Lynn Hadaway Associates, Inc.

126 Main Street, PO Box 10

Milner, GA 30257

Website http://www.hadawayassociates.com

Office Phone 770-358-7861

Mary J. Matteson
Thanks Lynn.  That's what I

Thanks Lynn.  That's what I suggested but thats not what I had to do.  The Md's insisted on a PICC in the Rt. arm and it was 3 against 1. I hate when I have to do what I know isn't right.

 

lynncrni
For anything that is
For anything that is contrary to your best professional nursing judgment, you have the right to refuse to do it. Don't ever forget that nurses are patient advocates above everything else. I have refused to do many things that a physician expected me to do, but was always supported by the chain of command. Lynn

Lynn Hadaway, M.Ed., RN, BC, CRNI

Lynn Hadaway Associates, Inc.

126 Main Street, PO Box 10

Milner, GA 30257

Website http://www.hadawayassociates.com

Office Phone 770-358-7861

Nadine Nakazawa
I would let the physicians
I would let the physicians know that the patient is at high risk for lymphedema.   I would recommend a small bore tunneled catheter to be placed by an interventional radiologist (if you have one).  It can be a Hohn catheter or even a polyurethane PICC line placed into the IJ and tunneled about 2-3 cms onto the upper chest.  Perfect for a few weeks of IV antibiotics or any prolonged IV therapy course as you use with a PICC line.  It is relatively easy to remove, especially compared to a Groshong tunneled catheter and a port is not appropriate in this situation.   And definitely not a PICC.

Nadine Nakazawa, RN, BS, OCN, CRNI, VA-BC

kokotis
half a dozen of one a dozen

half a dozen of one a dozen of another

It is a multi-disciplinary clinical decision and the Medical Physician felt the risk of thrombisis was lower than the risk of an implanted/ tunneled line.  I woudl chart that you reveiwed the clinical factors with the physician team and that a PICC line was the vascular access device selected. 

The highest risk of symptomatic thrombosis in an oncology patient if Grove is right on that one ( I think they are on the chemo drugs and history of chemo) is 10%.  As far as non-symptomatic no one knows what the true result of any location is.

Kathy Kokotis

Bard Access Systems

Heather Nichols
  I agree with Lynn 100%

 

I agree with Lynn 100% here.  I cannot understand why a nurse feels as though he/she "has to do" what a physician orders just because he/she is the physician.
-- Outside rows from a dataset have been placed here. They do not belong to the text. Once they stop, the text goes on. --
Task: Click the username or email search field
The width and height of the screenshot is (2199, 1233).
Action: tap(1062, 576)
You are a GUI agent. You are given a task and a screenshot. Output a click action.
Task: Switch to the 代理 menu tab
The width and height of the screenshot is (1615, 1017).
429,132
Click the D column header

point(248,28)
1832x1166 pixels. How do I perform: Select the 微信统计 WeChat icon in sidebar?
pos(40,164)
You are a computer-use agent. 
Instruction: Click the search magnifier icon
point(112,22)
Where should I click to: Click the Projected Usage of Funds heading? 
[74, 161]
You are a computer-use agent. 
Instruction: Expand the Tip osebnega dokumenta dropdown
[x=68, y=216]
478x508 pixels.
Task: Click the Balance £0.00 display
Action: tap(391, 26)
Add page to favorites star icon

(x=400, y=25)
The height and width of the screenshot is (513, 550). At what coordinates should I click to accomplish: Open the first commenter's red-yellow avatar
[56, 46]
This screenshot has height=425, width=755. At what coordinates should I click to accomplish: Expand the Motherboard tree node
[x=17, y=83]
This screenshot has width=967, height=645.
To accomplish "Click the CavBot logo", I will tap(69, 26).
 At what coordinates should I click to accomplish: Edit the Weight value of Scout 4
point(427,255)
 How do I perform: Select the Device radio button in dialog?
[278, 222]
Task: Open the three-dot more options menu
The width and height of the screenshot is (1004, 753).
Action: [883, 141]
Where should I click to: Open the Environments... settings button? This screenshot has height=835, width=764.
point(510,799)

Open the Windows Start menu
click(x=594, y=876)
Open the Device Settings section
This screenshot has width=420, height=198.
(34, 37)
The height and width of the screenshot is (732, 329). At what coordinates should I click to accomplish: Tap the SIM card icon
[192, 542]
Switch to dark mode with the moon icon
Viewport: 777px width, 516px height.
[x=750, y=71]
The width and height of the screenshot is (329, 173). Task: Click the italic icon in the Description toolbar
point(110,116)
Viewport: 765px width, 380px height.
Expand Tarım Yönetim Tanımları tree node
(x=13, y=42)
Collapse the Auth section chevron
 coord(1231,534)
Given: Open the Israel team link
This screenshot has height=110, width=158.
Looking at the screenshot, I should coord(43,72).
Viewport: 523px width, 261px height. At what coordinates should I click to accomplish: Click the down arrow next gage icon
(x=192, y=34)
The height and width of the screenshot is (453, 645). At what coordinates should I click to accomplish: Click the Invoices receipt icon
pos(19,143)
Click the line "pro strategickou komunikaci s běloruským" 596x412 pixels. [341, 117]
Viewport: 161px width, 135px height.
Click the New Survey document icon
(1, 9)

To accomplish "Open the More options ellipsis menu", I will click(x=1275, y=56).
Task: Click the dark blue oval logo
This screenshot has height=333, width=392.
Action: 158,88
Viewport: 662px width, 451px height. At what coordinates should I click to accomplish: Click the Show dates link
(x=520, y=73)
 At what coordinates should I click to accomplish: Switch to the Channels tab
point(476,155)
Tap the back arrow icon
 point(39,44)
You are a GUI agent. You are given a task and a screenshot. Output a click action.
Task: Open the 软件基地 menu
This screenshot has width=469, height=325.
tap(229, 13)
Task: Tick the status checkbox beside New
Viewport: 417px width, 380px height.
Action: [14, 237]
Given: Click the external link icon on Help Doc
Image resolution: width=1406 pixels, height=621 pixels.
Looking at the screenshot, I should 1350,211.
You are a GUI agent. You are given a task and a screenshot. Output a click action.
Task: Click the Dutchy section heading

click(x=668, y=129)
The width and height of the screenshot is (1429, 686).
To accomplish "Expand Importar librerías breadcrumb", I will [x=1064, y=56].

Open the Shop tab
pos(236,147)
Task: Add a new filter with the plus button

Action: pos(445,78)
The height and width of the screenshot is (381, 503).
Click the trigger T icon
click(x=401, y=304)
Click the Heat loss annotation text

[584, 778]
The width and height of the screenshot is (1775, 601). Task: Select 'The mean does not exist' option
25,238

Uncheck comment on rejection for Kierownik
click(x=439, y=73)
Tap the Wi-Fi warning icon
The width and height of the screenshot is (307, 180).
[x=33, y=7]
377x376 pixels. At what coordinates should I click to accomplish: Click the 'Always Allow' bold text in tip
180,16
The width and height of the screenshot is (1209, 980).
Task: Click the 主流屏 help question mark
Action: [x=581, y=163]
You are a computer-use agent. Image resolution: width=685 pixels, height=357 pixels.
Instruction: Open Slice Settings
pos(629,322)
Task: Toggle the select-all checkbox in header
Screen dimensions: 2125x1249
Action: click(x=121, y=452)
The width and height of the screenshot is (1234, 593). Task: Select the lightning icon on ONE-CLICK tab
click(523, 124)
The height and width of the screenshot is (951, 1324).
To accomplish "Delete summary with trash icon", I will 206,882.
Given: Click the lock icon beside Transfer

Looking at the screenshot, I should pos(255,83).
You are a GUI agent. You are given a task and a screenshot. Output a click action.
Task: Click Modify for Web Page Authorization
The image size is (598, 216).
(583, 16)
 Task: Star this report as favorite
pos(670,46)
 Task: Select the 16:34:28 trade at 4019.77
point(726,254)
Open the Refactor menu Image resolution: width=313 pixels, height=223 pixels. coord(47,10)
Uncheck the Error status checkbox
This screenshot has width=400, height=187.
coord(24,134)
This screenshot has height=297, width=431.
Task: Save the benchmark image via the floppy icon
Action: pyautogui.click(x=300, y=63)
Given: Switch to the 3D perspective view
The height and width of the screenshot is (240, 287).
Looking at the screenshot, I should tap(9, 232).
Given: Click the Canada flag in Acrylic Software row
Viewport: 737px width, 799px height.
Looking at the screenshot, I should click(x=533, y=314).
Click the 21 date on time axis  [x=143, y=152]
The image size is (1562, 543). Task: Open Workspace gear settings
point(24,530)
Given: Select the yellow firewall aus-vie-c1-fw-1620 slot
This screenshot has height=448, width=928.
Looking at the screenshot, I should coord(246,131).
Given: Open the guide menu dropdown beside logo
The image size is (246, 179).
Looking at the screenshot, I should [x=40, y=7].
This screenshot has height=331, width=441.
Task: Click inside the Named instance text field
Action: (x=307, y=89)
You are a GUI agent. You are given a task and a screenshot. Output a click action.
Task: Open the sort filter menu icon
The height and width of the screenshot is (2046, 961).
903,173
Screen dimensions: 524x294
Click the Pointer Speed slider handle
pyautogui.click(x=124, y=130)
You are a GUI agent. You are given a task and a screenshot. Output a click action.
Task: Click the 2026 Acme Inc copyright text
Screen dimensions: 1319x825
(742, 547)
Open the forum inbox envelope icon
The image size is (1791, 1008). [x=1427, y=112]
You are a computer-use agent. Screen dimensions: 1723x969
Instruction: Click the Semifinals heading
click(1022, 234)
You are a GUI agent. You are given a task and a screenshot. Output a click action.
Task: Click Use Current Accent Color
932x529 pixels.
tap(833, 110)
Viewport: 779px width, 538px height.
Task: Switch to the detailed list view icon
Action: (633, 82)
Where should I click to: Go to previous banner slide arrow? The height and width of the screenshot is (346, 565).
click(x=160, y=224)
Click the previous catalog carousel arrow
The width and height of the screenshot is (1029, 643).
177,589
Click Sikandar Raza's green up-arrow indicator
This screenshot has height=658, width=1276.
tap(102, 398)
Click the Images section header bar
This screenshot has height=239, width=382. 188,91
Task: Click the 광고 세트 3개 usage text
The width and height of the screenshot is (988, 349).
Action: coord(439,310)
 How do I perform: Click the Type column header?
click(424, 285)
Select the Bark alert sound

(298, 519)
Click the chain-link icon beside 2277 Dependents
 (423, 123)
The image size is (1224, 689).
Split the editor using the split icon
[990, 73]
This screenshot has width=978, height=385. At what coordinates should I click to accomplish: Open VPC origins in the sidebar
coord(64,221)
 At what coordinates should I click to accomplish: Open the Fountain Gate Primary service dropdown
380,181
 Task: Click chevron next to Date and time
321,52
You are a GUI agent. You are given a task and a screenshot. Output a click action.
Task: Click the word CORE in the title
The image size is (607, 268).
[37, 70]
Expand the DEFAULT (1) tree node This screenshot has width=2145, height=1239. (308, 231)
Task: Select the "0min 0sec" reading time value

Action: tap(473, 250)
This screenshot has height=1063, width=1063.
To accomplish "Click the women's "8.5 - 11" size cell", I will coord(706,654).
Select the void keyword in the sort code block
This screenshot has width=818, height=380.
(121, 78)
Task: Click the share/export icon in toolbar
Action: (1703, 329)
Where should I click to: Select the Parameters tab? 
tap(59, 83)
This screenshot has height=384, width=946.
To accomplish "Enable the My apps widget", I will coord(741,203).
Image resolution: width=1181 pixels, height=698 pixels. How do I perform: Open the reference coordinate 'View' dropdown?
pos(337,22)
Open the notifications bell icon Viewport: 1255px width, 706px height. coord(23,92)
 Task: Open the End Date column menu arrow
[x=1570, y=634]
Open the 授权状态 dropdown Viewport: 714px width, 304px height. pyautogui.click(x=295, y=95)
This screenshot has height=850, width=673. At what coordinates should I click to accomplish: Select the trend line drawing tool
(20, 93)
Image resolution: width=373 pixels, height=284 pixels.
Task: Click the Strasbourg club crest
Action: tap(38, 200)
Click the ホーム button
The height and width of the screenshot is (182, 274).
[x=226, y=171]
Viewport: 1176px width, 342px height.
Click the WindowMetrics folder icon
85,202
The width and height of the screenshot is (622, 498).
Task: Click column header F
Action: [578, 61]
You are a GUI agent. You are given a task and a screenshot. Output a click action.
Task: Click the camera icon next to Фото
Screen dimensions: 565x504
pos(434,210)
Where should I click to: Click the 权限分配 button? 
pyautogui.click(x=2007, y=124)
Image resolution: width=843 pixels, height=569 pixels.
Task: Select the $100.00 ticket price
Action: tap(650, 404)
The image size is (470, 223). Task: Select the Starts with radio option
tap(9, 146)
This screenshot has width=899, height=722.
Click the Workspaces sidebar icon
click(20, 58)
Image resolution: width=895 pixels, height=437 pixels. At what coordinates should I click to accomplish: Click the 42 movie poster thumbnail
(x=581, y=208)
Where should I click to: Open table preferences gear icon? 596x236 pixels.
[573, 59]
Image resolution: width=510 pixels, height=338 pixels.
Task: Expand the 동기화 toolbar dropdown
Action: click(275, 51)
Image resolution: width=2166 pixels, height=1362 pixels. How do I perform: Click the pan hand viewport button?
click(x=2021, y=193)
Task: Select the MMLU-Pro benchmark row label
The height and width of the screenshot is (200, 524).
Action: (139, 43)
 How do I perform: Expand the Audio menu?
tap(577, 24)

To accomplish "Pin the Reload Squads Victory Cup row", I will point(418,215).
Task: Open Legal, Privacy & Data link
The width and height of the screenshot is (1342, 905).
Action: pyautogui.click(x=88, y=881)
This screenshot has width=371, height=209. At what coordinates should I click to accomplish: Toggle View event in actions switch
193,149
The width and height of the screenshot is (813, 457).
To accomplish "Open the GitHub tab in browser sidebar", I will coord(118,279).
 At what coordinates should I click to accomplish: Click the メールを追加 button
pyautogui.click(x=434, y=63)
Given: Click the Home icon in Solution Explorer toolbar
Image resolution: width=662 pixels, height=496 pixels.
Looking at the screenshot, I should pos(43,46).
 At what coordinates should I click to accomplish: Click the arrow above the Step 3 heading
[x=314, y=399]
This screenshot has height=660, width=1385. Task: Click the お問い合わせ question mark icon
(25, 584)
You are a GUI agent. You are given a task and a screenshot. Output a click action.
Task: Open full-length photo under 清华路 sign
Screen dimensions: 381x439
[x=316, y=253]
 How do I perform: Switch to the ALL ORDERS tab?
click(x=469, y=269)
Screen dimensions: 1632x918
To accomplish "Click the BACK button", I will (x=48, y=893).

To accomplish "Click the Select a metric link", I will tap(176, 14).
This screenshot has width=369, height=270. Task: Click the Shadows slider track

Did this physician have sound rational as to why he did not want to place a tunneled catheter? Did you ask him/her for documentation to back up that decision?  Was the patient given a good explanation of all of her options?  Because the documentation sure is there to give a good argument NOT to place that PICC. It is great to document when there is a need to cover yourself, but what about the patient?  Sure sounds like this patient has enough to deal with in life without the added addition of lymphadema, UE DVT, or blood stream infection. Nadines suggestion was perfect.  Stand up for your patient.  It is not 3 against one.  It is three against two.